To do:
Type out every entry again, character for character.

(Stored items)
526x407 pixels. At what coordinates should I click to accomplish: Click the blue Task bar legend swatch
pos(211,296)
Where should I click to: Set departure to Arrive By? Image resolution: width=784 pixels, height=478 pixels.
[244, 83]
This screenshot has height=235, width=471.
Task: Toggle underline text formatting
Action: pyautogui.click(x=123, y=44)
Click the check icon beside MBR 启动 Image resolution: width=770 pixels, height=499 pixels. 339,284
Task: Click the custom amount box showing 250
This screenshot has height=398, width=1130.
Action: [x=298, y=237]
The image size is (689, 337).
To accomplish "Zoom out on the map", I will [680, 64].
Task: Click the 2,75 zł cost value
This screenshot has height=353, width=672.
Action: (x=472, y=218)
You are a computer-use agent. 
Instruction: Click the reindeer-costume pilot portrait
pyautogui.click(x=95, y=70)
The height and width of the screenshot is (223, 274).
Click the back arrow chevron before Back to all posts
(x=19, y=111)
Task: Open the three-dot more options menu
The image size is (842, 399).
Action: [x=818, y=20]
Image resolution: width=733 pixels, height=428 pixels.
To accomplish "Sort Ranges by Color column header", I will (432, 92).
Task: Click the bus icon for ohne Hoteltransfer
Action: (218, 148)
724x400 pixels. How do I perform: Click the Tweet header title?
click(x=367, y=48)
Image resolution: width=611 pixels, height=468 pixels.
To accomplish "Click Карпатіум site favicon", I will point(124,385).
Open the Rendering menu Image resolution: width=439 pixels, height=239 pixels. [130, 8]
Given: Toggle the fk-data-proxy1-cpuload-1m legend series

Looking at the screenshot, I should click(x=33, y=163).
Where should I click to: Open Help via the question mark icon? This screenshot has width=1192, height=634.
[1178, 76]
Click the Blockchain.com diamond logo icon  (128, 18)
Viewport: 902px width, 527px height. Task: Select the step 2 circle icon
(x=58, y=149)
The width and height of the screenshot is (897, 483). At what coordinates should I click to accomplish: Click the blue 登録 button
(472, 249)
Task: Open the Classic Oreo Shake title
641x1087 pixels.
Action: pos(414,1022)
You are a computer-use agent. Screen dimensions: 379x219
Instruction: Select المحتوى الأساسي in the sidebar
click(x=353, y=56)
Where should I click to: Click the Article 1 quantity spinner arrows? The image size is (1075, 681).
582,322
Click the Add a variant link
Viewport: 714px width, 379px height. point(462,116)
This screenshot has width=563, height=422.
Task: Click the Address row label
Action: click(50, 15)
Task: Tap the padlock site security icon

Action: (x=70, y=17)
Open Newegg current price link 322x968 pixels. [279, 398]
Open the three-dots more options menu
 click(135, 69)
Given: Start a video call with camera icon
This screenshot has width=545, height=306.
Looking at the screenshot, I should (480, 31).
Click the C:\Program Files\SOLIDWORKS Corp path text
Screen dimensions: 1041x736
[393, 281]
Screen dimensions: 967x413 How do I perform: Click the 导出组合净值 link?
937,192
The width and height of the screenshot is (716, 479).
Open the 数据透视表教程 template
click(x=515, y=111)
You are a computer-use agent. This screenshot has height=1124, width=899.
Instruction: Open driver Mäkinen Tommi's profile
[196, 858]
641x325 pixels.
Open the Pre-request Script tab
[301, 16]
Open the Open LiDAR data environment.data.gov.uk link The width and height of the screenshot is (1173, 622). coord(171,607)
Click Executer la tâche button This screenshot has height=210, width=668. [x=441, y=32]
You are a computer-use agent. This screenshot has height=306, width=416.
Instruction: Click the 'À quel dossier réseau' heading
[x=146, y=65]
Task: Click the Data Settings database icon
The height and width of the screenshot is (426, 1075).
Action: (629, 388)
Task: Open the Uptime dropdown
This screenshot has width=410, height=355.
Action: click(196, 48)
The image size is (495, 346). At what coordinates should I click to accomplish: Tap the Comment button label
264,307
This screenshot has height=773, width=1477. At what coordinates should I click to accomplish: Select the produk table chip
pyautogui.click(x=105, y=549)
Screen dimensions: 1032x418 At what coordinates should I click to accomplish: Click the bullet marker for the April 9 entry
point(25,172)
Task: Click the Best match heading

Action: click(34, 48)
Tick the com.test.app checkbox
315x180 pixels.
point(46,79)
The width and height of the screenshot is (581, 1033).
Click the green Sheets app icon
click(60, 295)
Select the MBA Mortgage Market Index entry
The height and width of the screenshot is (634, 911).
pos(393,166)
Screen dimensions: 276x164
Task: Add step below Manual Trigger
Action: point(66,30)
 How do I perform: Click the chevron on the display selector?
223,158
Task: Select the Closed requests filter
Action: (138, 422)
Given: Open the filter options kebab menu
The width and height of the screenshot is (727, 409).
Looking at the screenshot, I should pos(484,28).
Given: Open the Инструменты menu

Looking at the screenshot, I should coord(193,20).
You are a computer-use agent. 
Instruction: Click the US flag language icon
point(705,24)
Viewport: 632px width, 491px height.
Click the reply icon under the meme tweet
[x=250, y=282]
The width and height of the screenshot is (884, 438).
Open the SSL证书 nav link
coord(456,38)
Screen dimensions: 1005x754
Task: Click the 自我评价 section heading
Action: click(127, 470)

Answer to the problem:
526x407 pixels. At what coordinates should I click to accomplish: Click the blue Task bar legend swatch
pos(211,296)
Where should I click to: Set departure to Arrive By? Image resolution: width=784 pixels, height=478 pixels.
[244, 83]
This screenshot has height=235, width=471.
Task: Toggle underline text formatting
Action: pyautogui.click(x=123, y=44)
Click the check icon beside MBR 启动 Image resolution: width=770 pixels, height=499 pixels. 339,284
Task: Click the custom amount box showing 250
This screenshot has height=398, width=1130.
Action: [x=298, y=237]
The image size is (689, 337).
To accomplish "Zoom out on the map", I will [680, 64].
Task: Click the 2,75 zł cost value
This screenshot has height=353, width=672.
Action: (x=472, y=218)
You are a computer-use agent. 
Instruction: Click the reindeer-costume pilot portrait
pyautogui.click(x=95, y=70)
The height and width of the screenshot is (223, 274).
Click the back arrow chevron before Back to all posts
(x=19, y=111)
Task: Open the three-dot more options menu
The image size is (842, 399).
Action: [x=818, y=20]
Image resolution: width=733 pixels, height=428 pixels.
To accomplish "Sort Ranges by Color column header", I will (432, 92).
Task: Click the bus icon for ohne Hoteltransfer
Action: (218, 148)
724x400 pixels. How do I perform: Click the Tweet header title?
click(x=367, y=48)
Image resolution: width=611 pixels, height=468 pixels.
To accomplish "Click Карпатіум site favicon", I will point(124,385).
Open the Rendering menu Image resolution: width=439 pixels, height=239 pixels. [130, 8]
Given: Toggle the fk-data-proxy1-cpuload-1m legend series

Looking at the screenshot, I should click(x=33, y=163).
Where should I click to: Open Help via the question mark icon? This screenshot has width=1192, height=634.
[1178, 76]
Click the Blockchain.com diamond logo icon  (128, 18)
Viewport: 902px width, 527px height. Task: Select the step 2 circle icon
(x=58, y=149)
The width and height of the screenshot is (897, 483). At what coordinates should I click to accomplish: Click the blue 登録 button
(472, 249)
Task: Open the Classic Oreo Shake title
641x1087 pixels.
Action: pos(414,1022)
You are a computer-use agent. Screen dimensions: 379x219
Instruction: Select المحتوى الأساسي in the sidebar
click(x=353, y=56)
Where should I click to: Click the Article 1 quantity spinner arrows? The image size is (1075, 681).
582,322
Click the Add a variant link
Viewport: 714px width, 379px height. point(462,116)
This screenshot has width=563, height=422.
Task: Click the Address row label
Action: click(50, 15)
Task: Tap the padlock site security icon

Action: (x=70, y=17)
Open Newegg current price link 322x968 pixels. [279, 398]
Open the three-dots more options menu
 click(135, 69)
Given: Start a video call with camera icon
This screenshot has width=545, height=306.
Looking at the screenshot, I should (480, 31).
Click the C:\Program Files\SOLIDWORKS Corp path text
Screen dimensions: 1041x736
[393, 281]
Screen dimensions: 967x413 How do I perform: Click the 导出组合净值 link?
937,192
The width and height of the screenshot is (716, 479).
Open the 数据透视表教程 template
click(x=515, y=111)
You are a computer-use agent. This screenshot has height=1124, width=899.
Instruction: Open driver Mäkinen Tommi's profile
[196, 858]
641x325 pixels.
Open the Pre-request Script tab
[301, 16]
Open the Open LiDAR data environment.data.gov.uk link The width and height of the screenshot is (1173, 622). coord(171,607)
Click Executer la tâche button This screenshot has height=210, width=668. [x=441, y=32]
You are a computer-use agent. This screenshot has height=306, width=416.
Instruction: Click the 'À quel dossier réseau' heading
[x=146, y=65]
Task: Click the Data Settings database icon
The height and width of the screenshot is (426, 1075).
Action: (629, 388)
Task: Open the Uptime dropdown
This screenshot has width=410, height=355.
Action: click(196, 48)
The image size is (495, 346). At what coordinates should I click to accomplish: Tap the Comment button label
264,307
This screenshot has height=773, width=1477. At what coordinates should I click to accomplish: Select the produk table chip
pyautogui.click(x=105, y=549)
Screen dimensions: 1032x418 At what coordinates should I click to accomplish: Click the bullet marker for the April 9 entry
point(25,172)
Task: Click the Best match heading

Action: click(34, 48)
Tick the com.test.app checkbox
315x180 pixels.
point(46,79)
The width and height of the screenshot is (581, 1033).
Click the green Sheets app icon
click(60, 295)
Select the MBA Mortgage Market Index entry
The height and width of the screenshot is (634, 911).
pos(393,166)
Screen dimensions: 276x164
Task: Add step below Manual Trigger
Action: point(66,30)
 How do I perform: Click the chevron on the display selector?
223,158
Task: Select the Closed requests filter
Action: (138, 422)
Given: Open the filter options kebab menu
The width and height of the screenshot is (727, 409).
Looking at the screenshot, I should pos(484,28).
Given: Open the Инструменты menu

Looking at the screenshot, I should coord(193,20).
You are a computer-use agent. 
Instruction: Click the US flag language icon
point(705,24)
Viewport: 632px width, 491px height.
Click the reply icon under the meme tweet
[x=250, y=282]
The width and height of the screenshot is (884, 438).
Open the SSL证书 nav link
coord(456,38)
Screen dimensions: 1005x754
Task: Click the 自我评价 section heading
Action: click(127, 470)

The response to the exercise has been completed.